Friday, December 16, 2016

VERSION OF AN EMAIL RANT/RESPONSE TO AN OLD FRIEND ABOUT THE RECENT ELECTION

...for years I've been saying adam smith was wrong, people don’t do what's in their best interest but what the story makes them feel is in their best interest…we make decisions and choices not based on facts but on story elements…though hilary won the popular vote she should have crushed trump, but her story was lame in comparison because it was too complex and nuanced…as a poet and word man, trump's slogan was better, listen to the stresses (accents or beats or whatever term you want) in Make America Great Again…we can argue over what it means, go back to segregation or a time of stronger unions etc., but as language it’s forceful: the opening word is one syllable, so totally strong in its emphasis, and it’s an action verb, signifying positive activity: MAKE…the next word symbolizes whatever you want it to, but for most evokes a sense of home and patriotism and etc. AMERICA…then the strongest positive term of judgement one can give pretty much in our language GREAT…and then the last word ends on a stress, a beat: aGAIN…whereas her main slogan starts with a personal pronoun and a passive form of the least active verb you can come up with (any form of "to be") I’M…followed by a preposition, one of the least strong, or weakest word categories there are: WITH…and then another pronoun meaning no specific image or even person, though it’s implied that it’s hilary HER…MAKE AMERICA GREAT AGAIN tells a story, I’M WITH HER is a simple declaration with no images resonating, all vague and weak and etc…STRONGER TOGETHER as her sub slogan only made things muddier…two slogans, what’s she trying to say?…look at how abstract and vague the second one is and how it uses two words that end on a non-stressed syllable, which in the old days was called a “feminine” ending, meaning weak(which is obviously sexist)...STRONGer toGETHer…and that logo, I've been saying the big H with the arrow looked like an Amtrak sign from the 1980s…

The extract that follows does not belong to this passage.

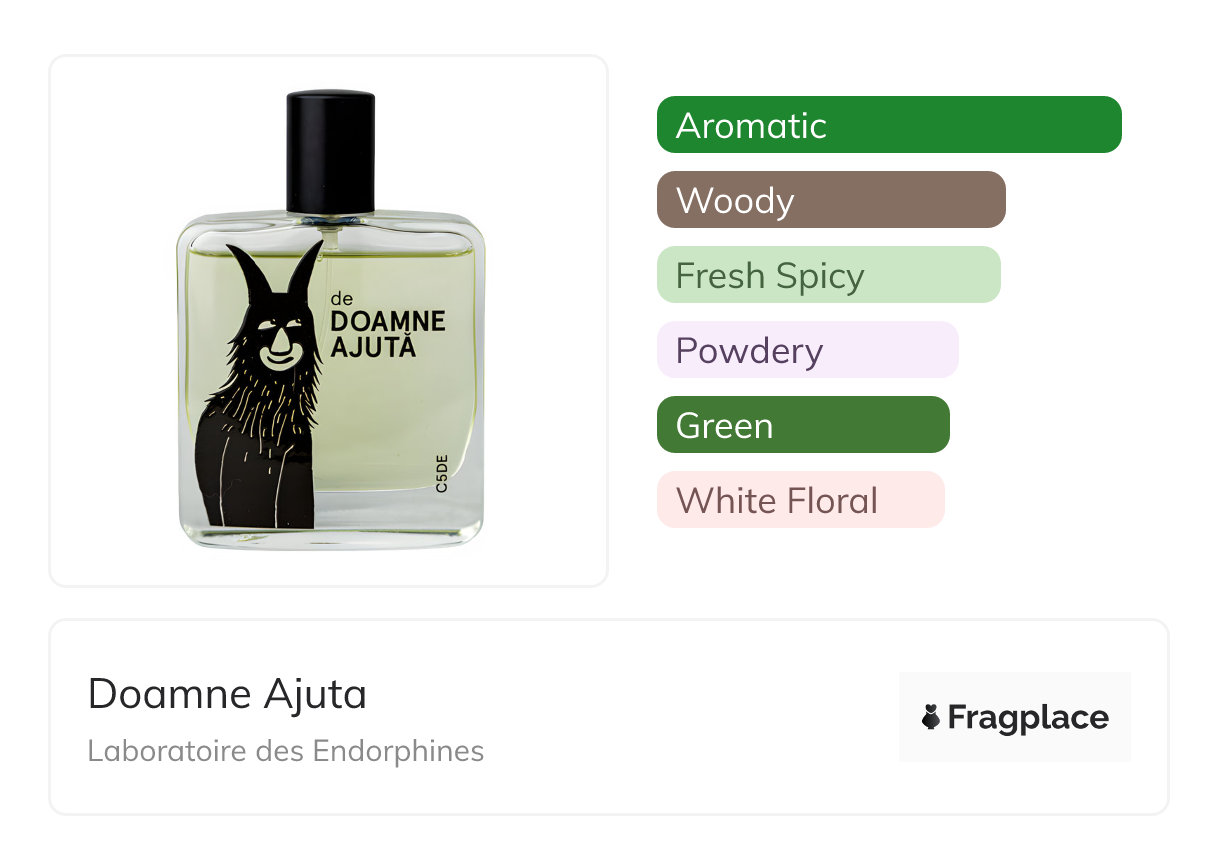Click the perfume bottle image
The width and height of the screenshot is (1218, 864).
coord(330,320)
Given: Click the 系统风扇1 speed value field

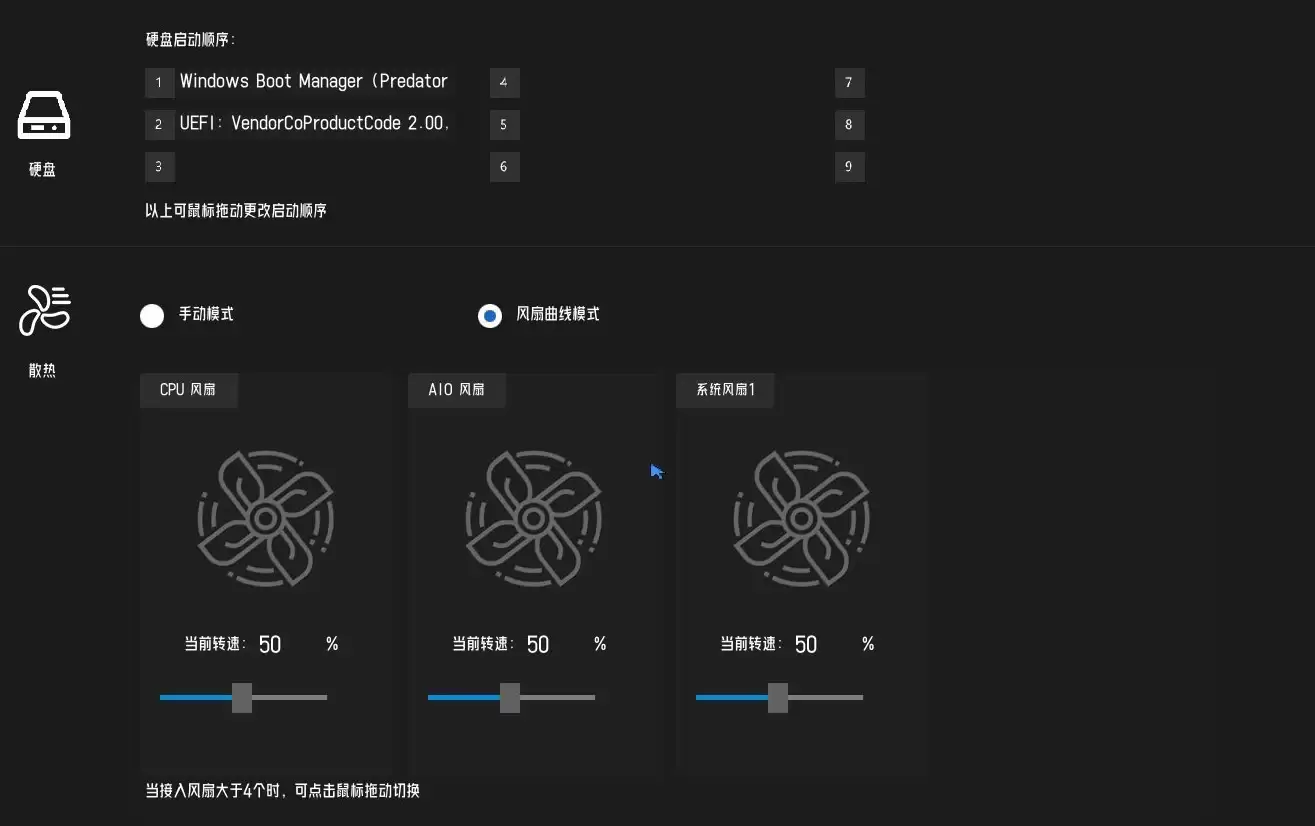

the repubs mastered the story telling aspects of propaganda and publicity years ago under Reagan’s man Lee Atwater and they’ve been perfecting it in the decades since, changing estate tax to death tax etc….the dems rely on facts and logic and reason, all of which convinces me, but for most folks, including many in my extended clan and circle of friends, what convinces them is a story that moves them to conclude what the story teller wants them to conclude...

1 comment:

tore claesson said...

I’m borrowing this, edited, from a master of communication, and colleague, Dave Trott.

“Oysters secrete a substance called nacre, or mother-of-pearl.
Generally, this lines the inside of their shell.
It covers everything and it’s not valuable.
Until a grain of sand or grit gets inside the shell.
Then the oyster’s defense mechanism begins to cover the tiny intrusive object with the nacre.
Until eventually we have what we know as a pearl.
But it couldn’t have happened without that piece of grit.
Without the piece of grit, the nacre would have nothing to wrap itself around.
That’s exactly how the best communication (advertising) works.
The piece of grit is the rational mind: the reason, the idea.
The nacre is the emotional mind: the style, the execution.
We need both, and we need them to work just like that.
The piece of grit on its own is nothing – it’s dull and boring.
The nacre on its own has no focus or meaning – it’s just wallpaper.
Reason is what we have to deliver: the grit.
Emotion is how we deliver it: the nacre.
Many people seem to believe it’s a mutually exclusive choice between rational and emotional.
They’ve heard that emotion works, so they dump anything to do with the rational.
They assume the grit and the pearl are mutually exclusive.
But if you ignore the piece of grit, you have nothing to wrap your mother-of-pearl around.
But if you want a pearl, you must have something rational, however tiny, to focus on.
To wrap the mother-of-pearl around.
But remember: no grit, no pearl.
My comment: Think whatever you want about Trump’s campaign, whether he knew what he was doing, whether he was a better communicator, and used the electorate system smarter, or whether he was just lucky; he appealed both emotionally and rationally to a whole lot of people in the places that counted to win the election. Hilary failed miserably on the emotional side. Her tagline was about her, not the us. It said nothing, other than perhaps some vague hint at voting for a woman.